Oscar Isaac: The Music Man

21 Jan 2014

Words by David Jenkins

Man in black jumper sitting in an old-fashioned room with a curtained window and a bust statue.
Man in black jumper sitting in an old-fashioned room with a curtained window and a bust statue.
The Inside Llewyn Davis star chats to LWLies about get­ting into char­ac­ter for the Coen broth­ers’ latest.

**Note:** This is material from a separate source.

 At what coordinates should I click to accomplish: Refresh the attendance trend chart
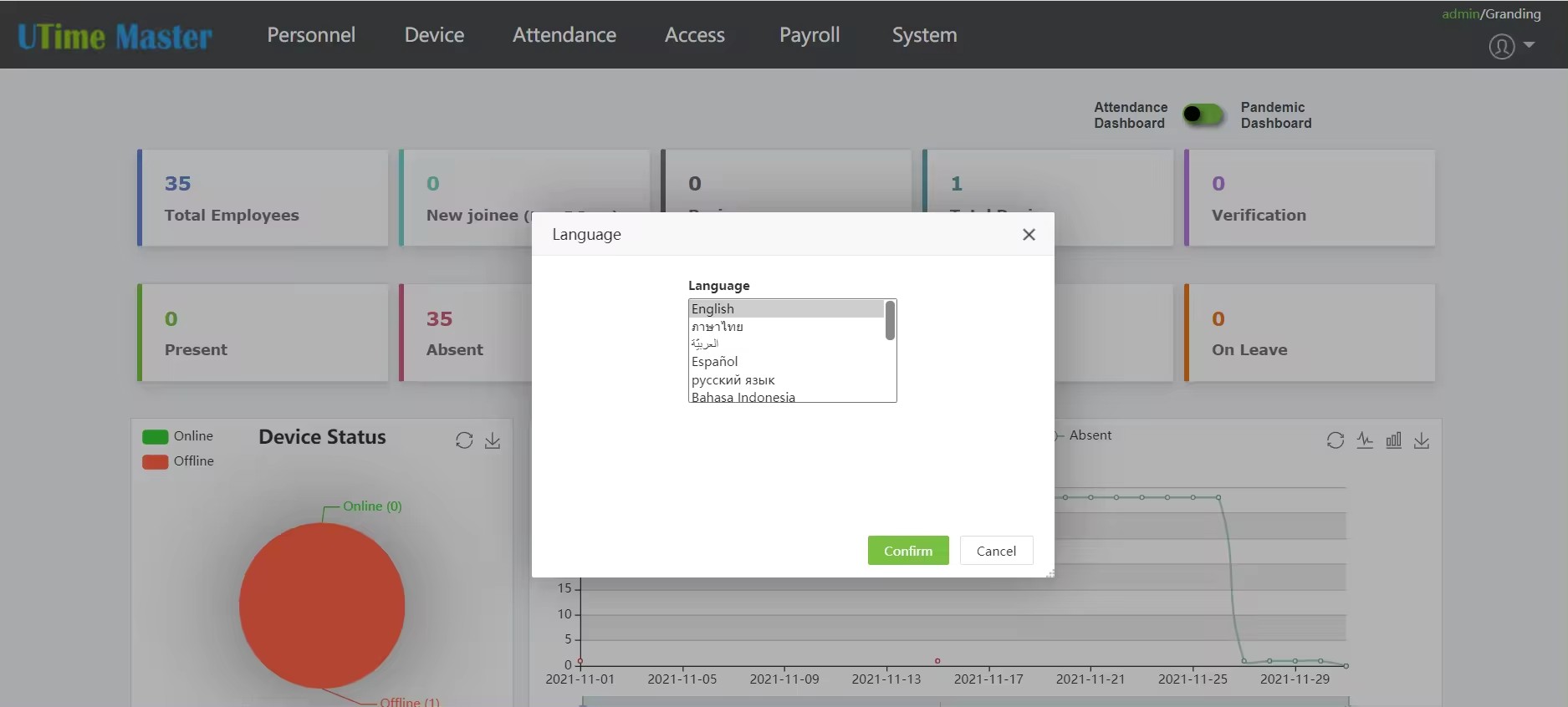(1336, 440)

I’ve been play­ing gui­tar since I was about 12 years old. I grew up list­ing to a lot of music. My dad’s a musi­cian. He con­stant­ly had Cat Stevens and the Bea­t­les on in the back­ground. So I had music all around, and was in real­ly bad bands of all shapes and sizes and gen­res for long time. They were nev­er folk bands, though. I would always write lit­tle sen­ti­men­tal acoustic picked songs, but they nev­er real­ly made it into rota­tion. It was most­ly hard­core and punk bands. Paper Face was the soft rock band. Pet­ri­fied Frogs. The hard­core band was called Clos­et Het­ro­sex­u­als because we all had long hair and every­one thought we were gay. There was a ska band called The Worms and then there was the Blink­ing Under­dogs which was a punk band. My cur­rent band is called Night Lab. I love to play music, but I think a lot of this was for the girls, if you know what I mean?”

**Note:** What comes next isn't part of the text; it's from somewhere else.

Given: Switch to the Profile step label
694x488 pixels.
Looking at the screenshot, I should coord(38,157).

At 13, you’re too young to decide what you real­ly want to do in life. At that age, I just want­ed to do every­thing. I want­ed to play gui­tar. I want­ed to make lit­tle movies. I want­ed to act in plays. I couldn’t sep­a­rate all that. It was just all fun. It was only when I got to col­lege age and I was accept­ed into Juil­liard that I saw act­ing as a legit­i­mate thing. I couldn’t believe peo­ple would pay you for that. The finan­cial side of things appealed to me at the time, which I guess is what Llewyn Davis is about in some respects. So I thought what the heck, I’ll leave the Blink­ing Under­dogs for a while and go study acting.

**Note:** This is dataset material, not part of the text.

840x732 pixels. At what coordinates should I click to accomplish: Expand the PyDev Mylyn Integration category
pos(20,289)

Iron­i­cal­ly, it was at Juil­liard where I real­ly learned to sing. I wasn’t a very good singer before. My dad was always watch­ing my bands and say­ing, you got­ta get a new singer, kid.’ So they taught me how to use my diaphragm, fill the lungs and do all sorts of weird stuff. And then when I left I found I had to keep play­ing music. It had become a part of me. What’s crazy is that in the last three years, all these things are fus­ing togeth­er again, just like they did when I was 13.”

Here’s a crazy sto­ry. I was doing this real­ly small movie and there was this guy in the scene, he was an extra, he’s in his six­ties and he’s play­ing a drunk in a bar. There was this gui­tar just sit­ting there on the set and in between takes he picked it up and start­ed play­ing. So I asked him what his sto­ry was, and he said that he was a gui­tar play­er from New York. So I told him that I had this audi­tion com­ing up and that the part was based a lit­tle bit on Dave Van Ronk. So he says that he played with Dave Van Ronk. And then he told me to come by his place, and I asked him where that was and he told me that he lived above the Gaslight on Mac­Dou­gal Street and that he’d lived there since the’70s.

It was like this time cap­sule. He had these stacks of records and gui­tars all over the place. And he doesn’t start play­ing Dave Van Ronk, he starts play­ing the stuff that Dave Van Ronk was lis­ten­ing to, like the Rev­erend Gary Davis and Light­nin’ Hop­kins. And then he intro­duced me to Dave Van Ronk’s wid­ow. And this was all before the audi­tion. So I felt this has to hap­pen. It was meant to be. So then I start­ed play­ing with him. I’d go along to cof­fee hous­es and open up for him and we would share the bas­ket. And that real­ly immersed me in the whole scene and allowed an organ­ic folk sound to come out.”